In [73]:
# Import Libraries.
import numpy as np
import pandas as pd
from sklearn.feature_extraction.text import TfidfVectorizer, CountVectorizer
from sklearn.decomposition import NMF, TruncatedSVD, LatentDirichletAllocation

In [2]:
# Define Functions.
def print_top_words(model, feature_names, n_top_words):
    for topic_idx, topic in enumerate(model.components_):
        message = "Topic #%d: " % topic_idx
        message += " ".join([feature_names[i]
                             for i in topic.argsort()[:-n_top_words - 1:-1]])
        print(message)
    print()

In [3]:
# Import Data.
filename = 'wiki_movie_plots_deduped.csv'
data = pd.read_csv(filename, sep=',',header=0,index_col=False)

In [60]:
# Parameters.
n_features = 2000 # amount of distinct words / vocabulary
n_components = 10 # amount of topics
n_top_words = 10 # highest frequency words in topics

In [67]:
# Term Frequency-Inverse Document Frequency (Matrix Calculation).
samples = data.Plot # text samples

# Convert a collection of raw documents to a matrix of TF-IDF features (samples x features).
# tf-idf: relative frequency of a word in a document weighted by the discriminancy of a word between document classes
tfidf_vectorizer = TfidfVectorizer(max_df=0.30, min_df=2,max_features=n_features,stop_words='english')
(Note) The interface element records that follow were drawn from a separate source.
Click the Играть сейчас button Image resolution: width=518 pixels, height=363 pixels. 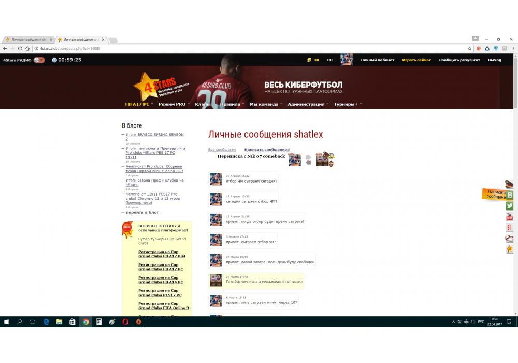click(416, 60)
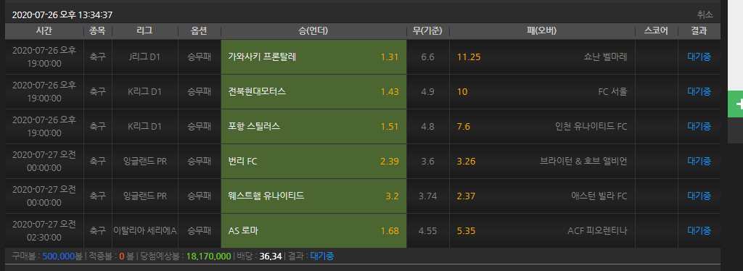The height and width of the screenshot is (271, 743).
Task: Select 가와사키 프론탈레 win cell 1.31
Action: pyautogui.click(x=313, y=57)
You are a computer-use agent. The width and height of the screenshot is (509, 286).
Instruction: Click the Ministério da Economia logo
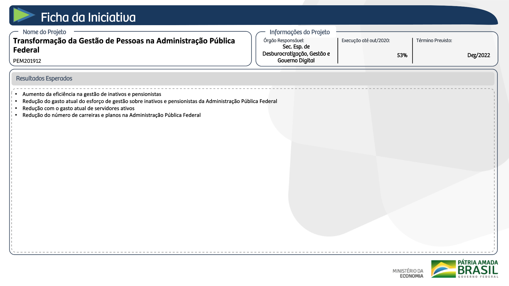click(x=408, y=273)
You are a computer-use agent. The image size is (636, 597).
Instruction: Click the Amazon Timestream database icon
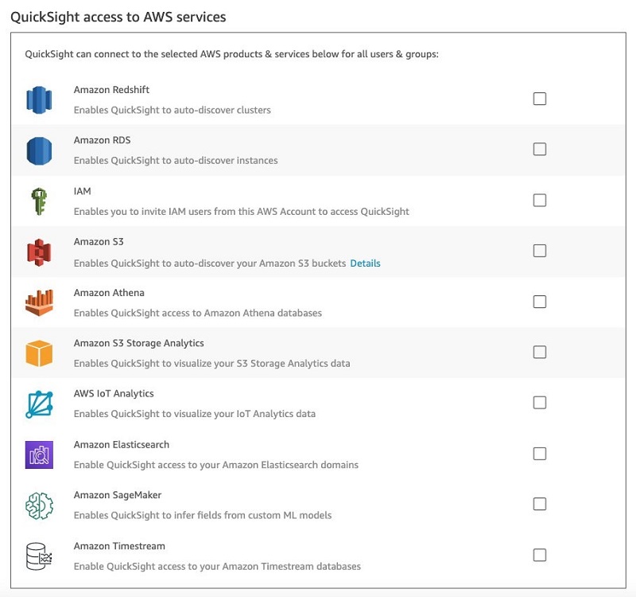(39, 556)
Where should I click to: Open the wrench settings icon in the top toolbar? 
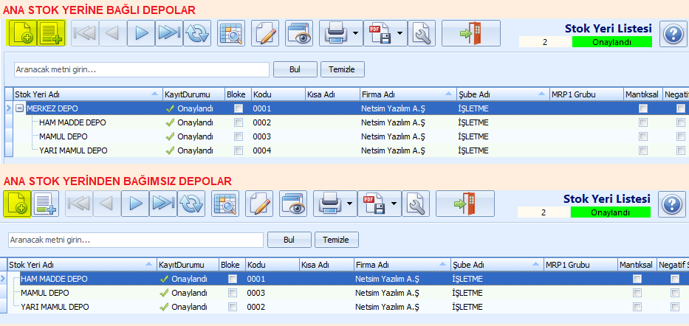422,33
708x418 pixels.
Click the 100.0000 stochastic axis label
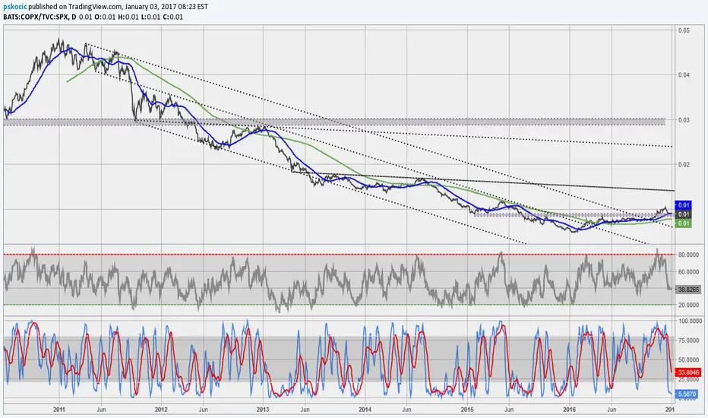pos(688,322)
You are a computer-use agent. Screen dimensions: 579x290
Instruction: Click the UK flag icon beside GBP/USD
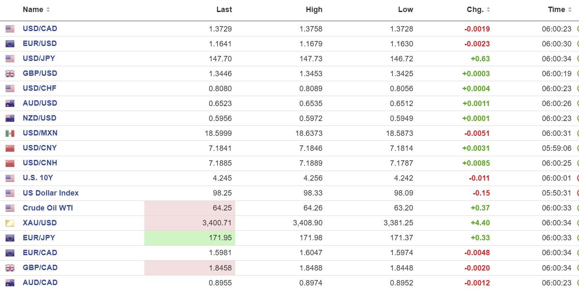pyautogui.click(x=10, y=74)
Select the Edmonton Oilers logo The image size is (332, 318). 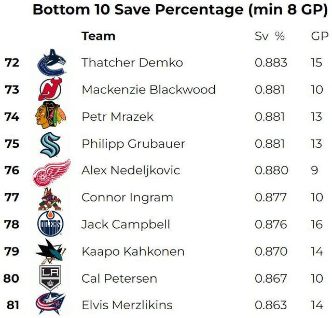point(51,225)
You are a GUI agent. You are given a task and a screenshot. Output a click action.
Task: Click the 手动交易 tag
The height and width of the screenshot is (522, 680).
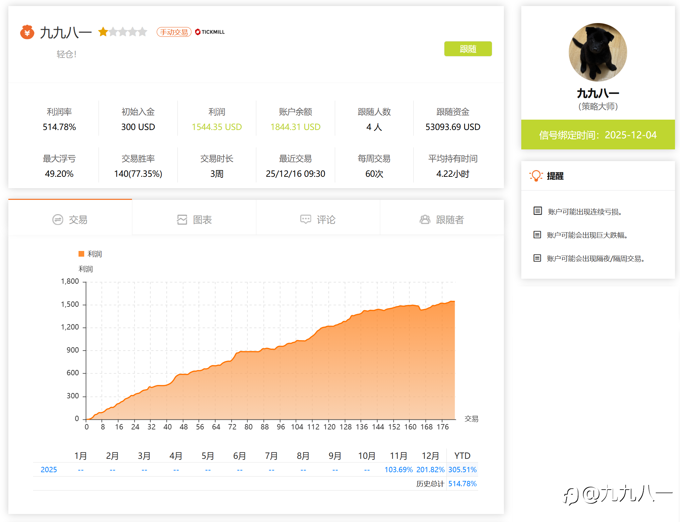[x=174, y=32]
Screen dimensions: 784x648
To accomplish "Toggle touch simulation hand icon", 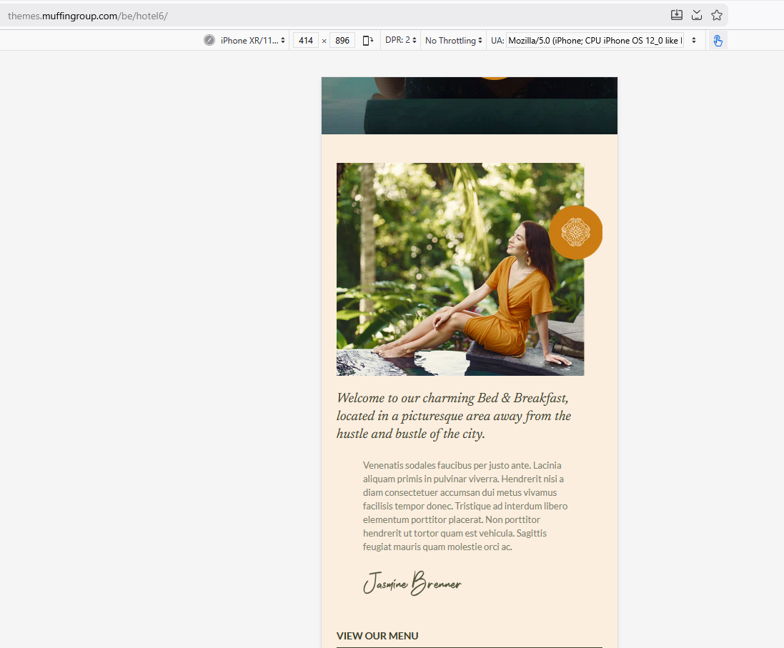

# Convert a collection of text documents to a matrix of token counts.
#tf_vectorizer = CountVectorizer(max_df=0.95, min_df=4,max_features=n_features,stop_words='english')

# Fit-Transform.
tfidf = tfidf_vectorizer.fit_transform(samples) # samples x features 
# tf = tf_vectorizer.fit_transform(samples) # samples x features 

In [69]:
# Non-negative Matrix Factorization.
nmf =  NMF(n_components=n_components, random_state=1,beta_loss='kullback-leibler', solver='mu', max_iter=1000, alpha=.4,l1_ratio=.5)

# Fit NMF.
nmf.fit(tfidf)

# Print Top Words for Topics.
tfidf_feature_names = tfidf_vectorizer.get_feature_names()
print_top_words(nmf, tfidf_feature_names, n_top_words)

Topic #0: years way tells young finds soon home night away takes
Topic #1: son father family young years story wife mother daughter village
Topic #2: work year york new job works home relationship old wants
Topic #3: film story world young set people movie new years plot
Topic #4: killed kill escape kills wounded men help killing using officer
Topic #5: police murder working crime gang money man officer killed story
Topic #6: war town small men new world joe young american man
Topic #7: wife woman young man husband wealthy son john jack murder
Topic #8: school year team friends student way high win teacher students
Topic #9: wants turns wins king meets takes win wrong falls wedding



In [74]:
# Singular Value Decomposition.
svd = TruncatedSVD(n_components=n_components)

# Fit PCA.
svd.fit(tfidf)

# Print Top Words for Topics.
tfidf_feature_names = tfidf_vectorizer.get_feature_names()
print_top_words(svd, tfidf_feature_names, n_top_words)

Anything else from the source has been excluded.